_Tareas del ejercicio_
(a) Según el texto sobre el camino de la cruz, ¿qué significa negarse a sí mismo?
(b) Reproduce, por favor, sin ningún cambio el pasaje del texto sobre el camino de la cruz que va desde "A continuación el" hasta "conciben los hombres.".

_Texto mostrado_
════════════════════

El camino de la cruz
En el pasaje que leíamos el pasado domingo, el apóstol Pedro, en nombre de todos los discípulos, declara que Jesús es el Mesías esperado, y Jesús lo ratifica afirmando que la confesión de Pedro no es obra suya sino del Padre que se lo ha revelado. A partir de este momento, el evangelio adquiere un tono distinto. Jesús se dirige a Jerusalén con los discípulos y comienza a manifestarles clara y solemnemente otra faceta de su ministerio: el mesianismo que acaban de reconocer es un mesianismo que se realiza muriendo y resucitando en conformidad con la voluntad del Padre. Les dice que tiene que ser ejecutado y resucitar al tercer día (v. 21). Ante esta afirmación, Pedro reacciona negativamente (v. 22), de manera muy distinta al pasaje anterior, de manera humana y no conforme a la voluntad de Dios, intenta disuadir a Jesús e imponerle su propia idea sobre el mesianismo. La reacción de Jesús parece dura (v.23), sus palabras recuerdan las de las tentaciones: ¡quítate de mi vista, Satanás! (Mt 4,10). Sin darse cuenta, Pedro está jugando el mismo papel de Satanás, es un obstáculo en la misión de Jesús: Los pensamientos y planes de Dios no son como los de los hombres (Is 55,9).
A continuación el Señor les dice que todo aquel que quiera ser su discípulo debe negarse a sí mismo; es decir, rechazar todo aquello que se oponga a la voluntad del Padre. Tomar la propia cruz es aceptar todo tipo de sufrimientos que conlleve ir detrás de él, puesto que la fidelidad implica frecuentemente dificultades y muchas veces persecuciones. La cruz también tiene muchos nombres como puede ser la enfermedad, un problema económico, un fracaso, etc. Somos los seguidores de un hombre colgado en la cruz. No hay santidad sin renuncia y sin combate espiritual. Esto implica perder según las categorías y los valores humanos, pero es el modo de ganar realmente la vida, el negocio verdadero, pues aunque uno sea dueño de todo el mundo, si pierde su vida, es un verdadero fracasado. La vida a la luz de Dios se percibe de distinta manera a como la conciben los hombres.
¡Cuánto tenemos que reflexionar este evangelio! ¡Qué lejos estamos de la meta que nos propone Cristo!… El miedo, la vergüenza y la falta de confianza en el Señor nos suelen invadir. También solemos buscar los aplausos, la vida cómoda, los cumplimientos. Si Jesús nos invita hoy a cargar con la cruz, nos está diciendo que no hay otro camino para ser sus discípulos, el mismo camino por donde él transitó para cumplir la voluntad del Padre. Inventarse o imponerse también cruces con la idea de seguir a Jesús es puro autoengaño, y hacer un seguimiento de Jesús a nuestra manera, como lo quería Pedro, no es seguir a Jesús. El texto evangélico de hoy nos invita a una reflexión profunda, a ser sinceros, a mirar y a escuchar, a preguntarnos si realmente queremos seguir a Jesús. Probablemente el testimonio de muchísimos cristianos que en los últimos tiempos son perseguidos y no han dado un paso atrás por vivir y defender su fe, nos haya chocado.

════════════════════

_Datos sin procesar_
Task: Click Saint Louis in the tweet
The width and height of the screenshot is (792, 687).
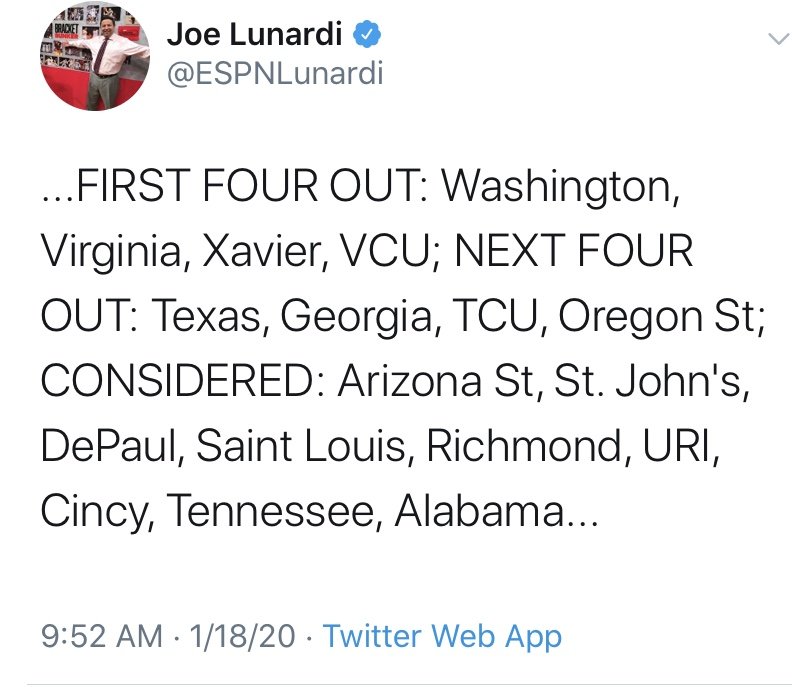Action: tap(301, 446)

════════════════════

_Soluciones del ejercicio_
(a) Rechazar todo aquello que se oponga a la voluntad del Padre.

(b)
A continuación el Señor les dice que todo aquel que quiera ser su discípulo debe negarse a sí mismo; es decir, rechazar todo aquello que se oponga a la voluntad del Padre. Tomar la propia cruz es aceptar todo tipo de sufrimientos que conlleve ir detrás de él, puesto que la fidelidad implica frecuentemente dificultades y muchas veces persecuciones. La cruz también tiene muchos nombres como puede ser la enfermedad, un problema económico, un fracaso, etc. Somos los seguidores de un hombre colgado en la cruz. No hay santidad sin renuncia y sin combate espiritual. Esto implica perder según las categorías y los valores humanos, pero es el modo de ganar realmente la vida, el negocio verdadero, pues aunque uno sea dueño de todo el mundo, si pierde su vida, es un verdadero fracasado. La vida a la luz de Dios se percibe de distinta manera a como la conciben los hombres.